Près de la centrale du Tricastin (Drôme et Vaucluse), certains échantillons pour la surveillance de l’environnement sont prélevés dans la Gafflière, en aval du site. - © Noak/Le bar Floréal/Médiathèque IRSN

TEMOIGNAGE – Loïc Fouchet : “Les inspections confortent la qualité de nos contrôles”

Loïc Fouchet Ingénieur environnement de la centrale nucléaire de Paluel (Seine-Maritime). - © Olivré Didier/EDF

“Depuis les premières visites techniques de l’IRSN en 2004, nous travaillons ensemble à une amélioration continue de nos techniques de contrôles et d’analyses. Auparavant, il était parfois difficile de comparer nos résultats, car nos méthodes d’analyses étaient différentes : temps de comptage, volumes analysés, etc. Depuis plusieurs années, nous nous attachons à employer des techniques similaires, afin de comparer objectivement nos résultats. Nous avons amélioré nos méthodes, bénéficiant des dernières technologies et évolutions normatives. Des réunions de retour d’expérience sont organisées entre chaque inspection pour une analyse approfondie des résultats. Nous nous coordonnons avec l’Institut avec un objectif commun : avoir les analyses les plus fines possibles et réaliser des échantillonnages pertinents et comparables. Il s’agit de donner à l’Autorité de sûreté nucléaire (ASN) une vision représentative et consolidée de la qualité des analyses et des résultats produits par le site de Paluel.

Mieux analyser l’eau de mer 
À la suite des inspections menées entre 2005 et 2010, l’IRSN et EDF ont harmonisé leurs procédures de détermination des incertitudes de mesure, notamment pour l’analyse des échantillons en matrice eau de mer.

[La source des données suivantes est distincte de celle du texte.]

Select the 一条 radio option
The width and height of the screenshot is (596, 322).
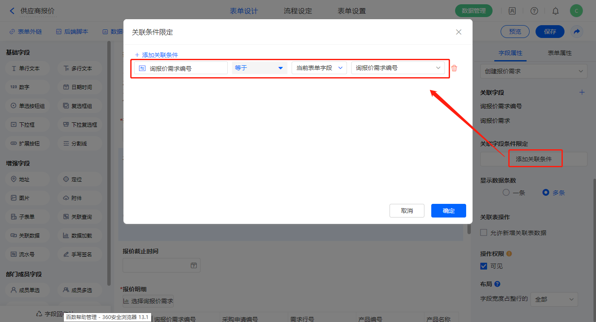tap(506, 192)
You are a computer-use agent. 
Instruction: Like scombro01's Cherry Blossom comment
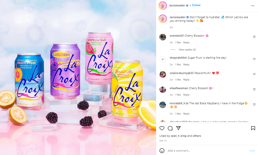(x=254, y=37)
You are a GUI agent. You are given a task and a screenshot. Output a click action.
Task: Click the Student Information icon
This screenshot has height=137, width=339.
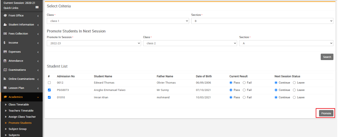[x=5, y=25]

Nous avons affiné les temps de purge, en fonction des matériels utilisés pour l’échantillonnage des eaux souterraines. Le but est d’obtenir des échantillons plus représentatifs. Les inspections inopinées apportent un regard extérieur qui conforte la légitimité de l’exploitant.

 

L’eau prélevée aux abords de la centrale est filtrée par un filtre à 0,22 microns pour enlever les matières en suspension - © Célia Goumard/Médiathèque IRSN

INFOGRAPHIE – Rejets liquides d’une centrale nucléaire : quels contrôles ?

Les rejets liquides de ces centrales sont réglementés. L'exploitant les contrôle. L'Autorité de sûreté nucléaire (ASN) auxquelles participent les spécialistes de l'IRSN, des prélèvements sont effectués à l'intérieur et autour du site. Ils sont analysés par l'exploitant et l'Institut, ce qui contribue à la radioprotection.


AVIS D’EXPERT – Chloé Laconici : “Les divergences sont rares”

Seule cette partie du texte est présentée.